Si le Dr Gubler est socialiste, comme il serait normal, que va faire le P.S. ? Le conserver dans son sein ou lui ôter sa carte ? Voilà encore une question intéressante que je n'ai vue évoquée nulle part.
Je me souviens qu'en 1981, M. Mitterrand, à qui personne ne demandait rien de tel, s'engagea solennellement à fournir tous les six mois son bulletin de santé à l'opinion publique. Ce bulletin était signé, je suppose, par le Dr Gubler qui ne craignait pas de proclamer au pays que son illustre patient se portait comme le Pont-Neuf. C'était pousser un peu loin le secret professionnel et, oserai je dire, le confondre avec le secret d'État auquel les médecins, à ce qu'il me semble, ne sont pas tenus, fussent-ils socialistes. Peut-être ces quatorze ans de silence pesaient-ils au Dr Gubler. D'où le bouquin qu'il publie en ce moment. Enfin dire la vérité, quel bonheur, quel soulagement !

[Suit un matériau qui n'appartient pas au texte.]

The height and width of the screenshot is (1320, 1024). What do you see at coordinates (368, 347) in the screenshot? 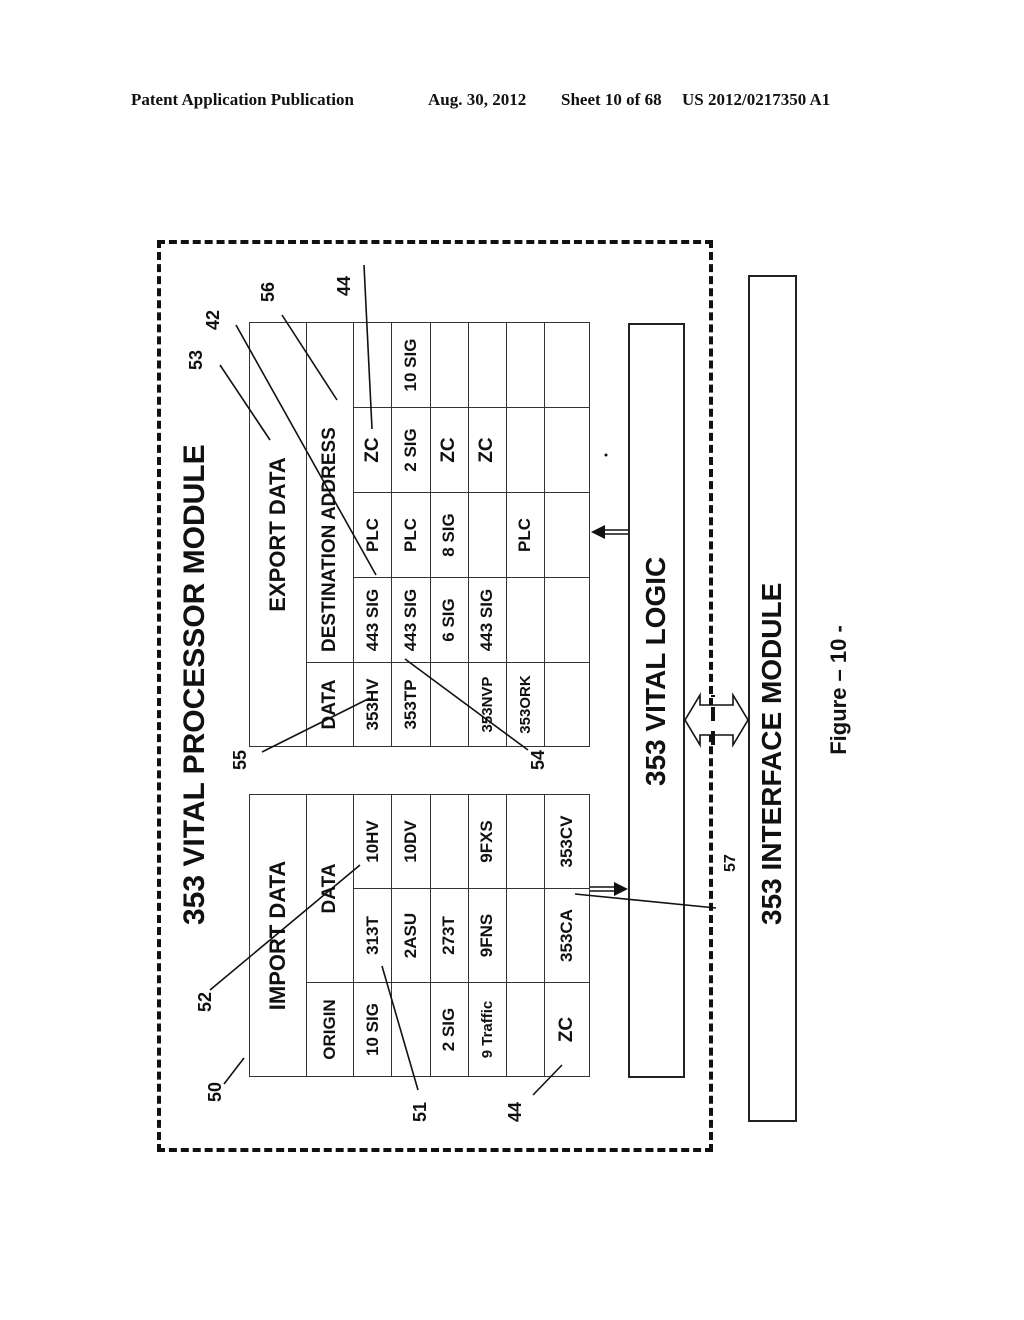
I see `leader-line-44-top` at bounding box center [368, 347].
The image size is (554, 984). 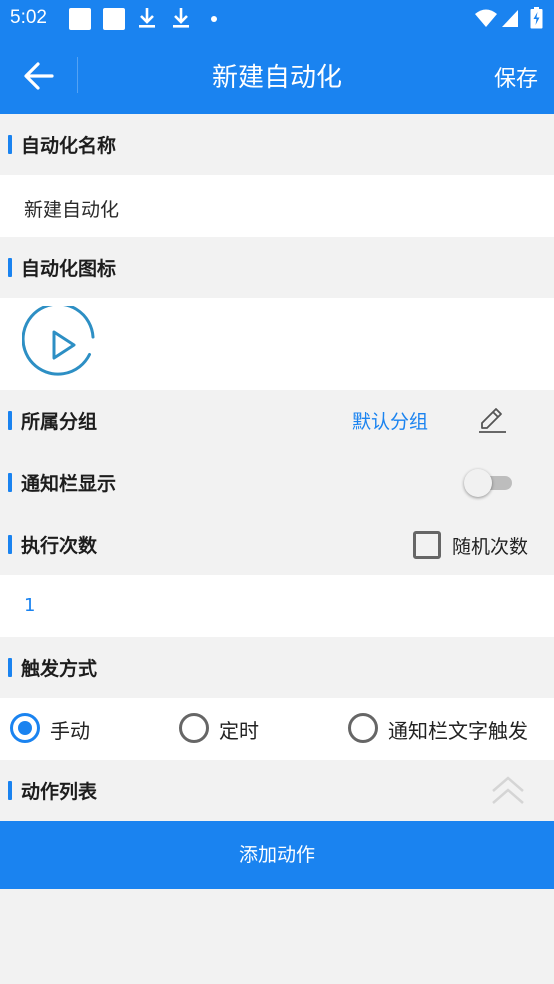 What do you see at coordinates (486, 18) in the screenshot?
I see `wifi-icon` at bounding box center [486, 18].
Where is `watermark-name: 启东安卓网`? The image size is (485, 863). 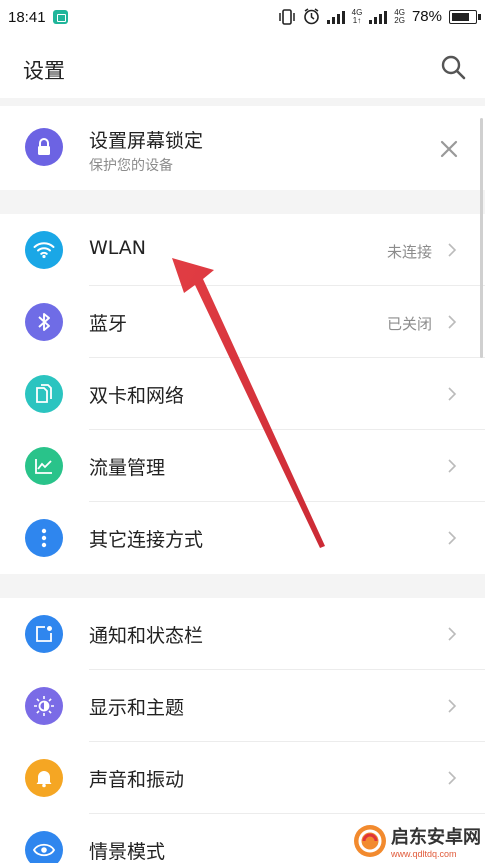 watermark-name: 启东安卓网 is located at coordinates (436, 837).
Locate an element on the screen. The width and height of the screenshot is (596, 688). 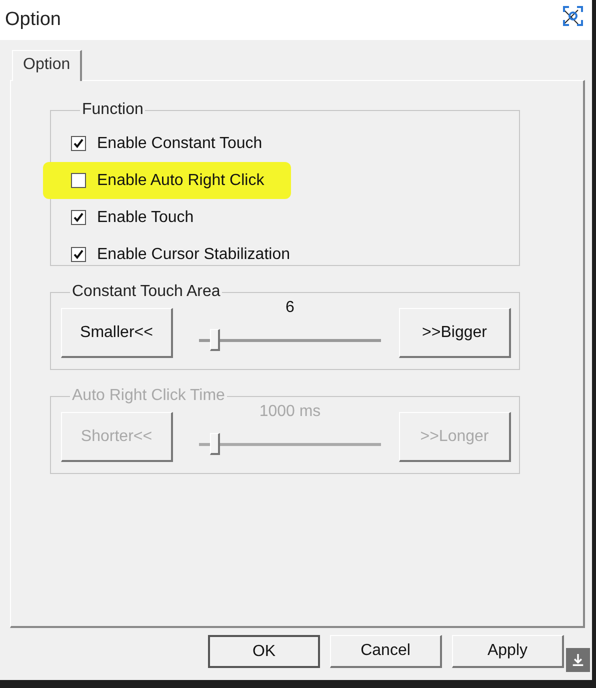
dialog-button: Apply is located at coordinates (508, 652).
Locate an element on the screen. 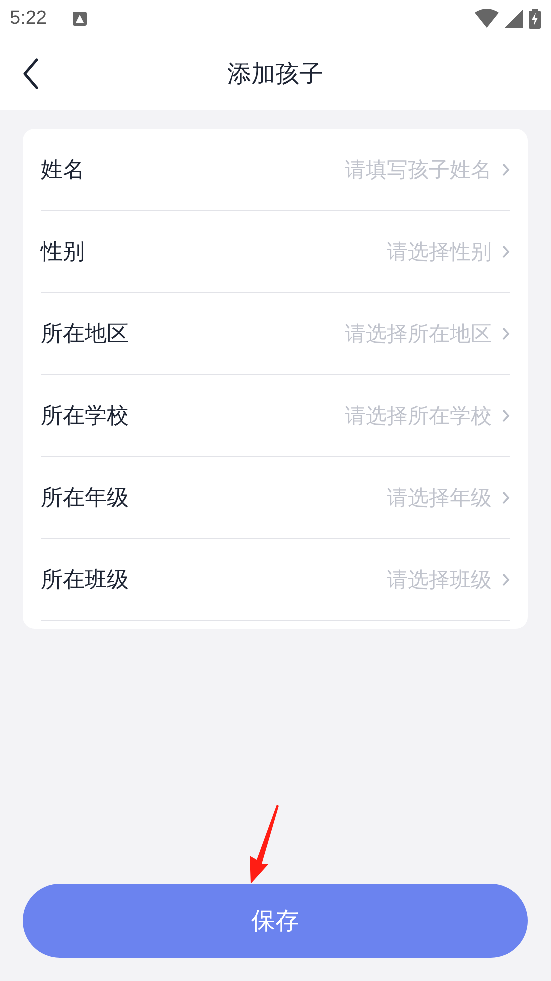 The height and width of the screenshot is (981, 551). select-field: 请选择班级 is located at coordinates (448, 580).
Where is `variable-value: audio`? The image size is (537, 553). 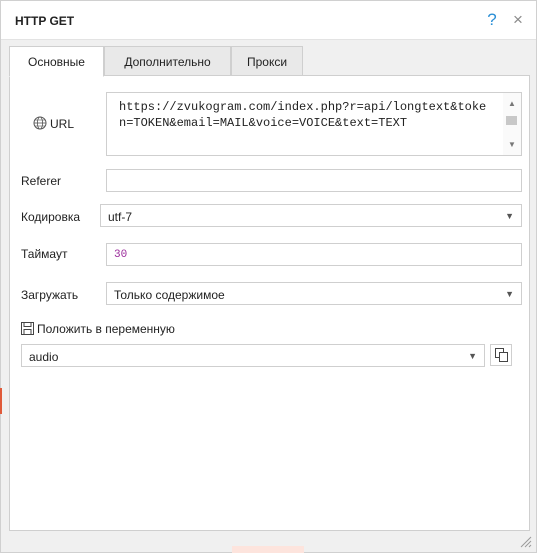
variable-value: audio is located at coordinates (44, 357).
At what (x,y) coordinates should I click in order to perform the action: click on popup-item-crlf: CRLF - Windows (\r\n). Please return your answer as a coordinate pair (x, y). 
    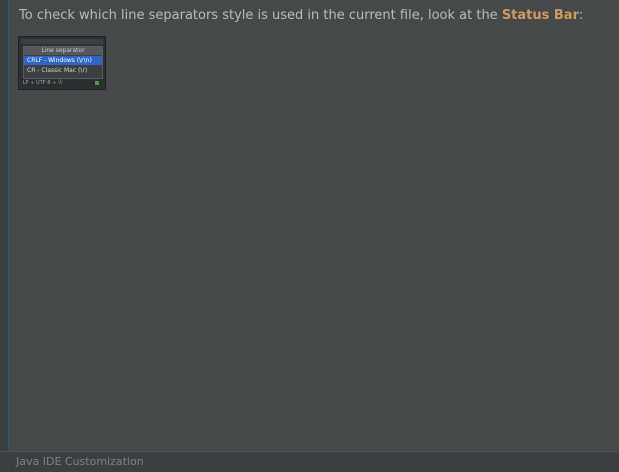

Dernière remarque, que peut-être le cher docteur a faite dans son for intérieur : c'est qu'il faut être un médecin diablement habile et sérieux pour maintenir en vie un cancéreux pendant quatorze ans. Je ne serais pas étonné que, grâce à son livre, sa clientèle augmentât notablement. Il est vrai que le métier de M. Mitterrand l'a bien aidé. Rien n'est meilleur pour la santé que de travailler beaucoup, d'avoir l'esprit occupé de grands desseins et de subtiles combinaisons politiques. Cela stimule l'adrénaline et tient la maladie en lisière.

Tous les cancéreux ne sont pas présidents de la République. Aussi n'écrit-on guère sur eux.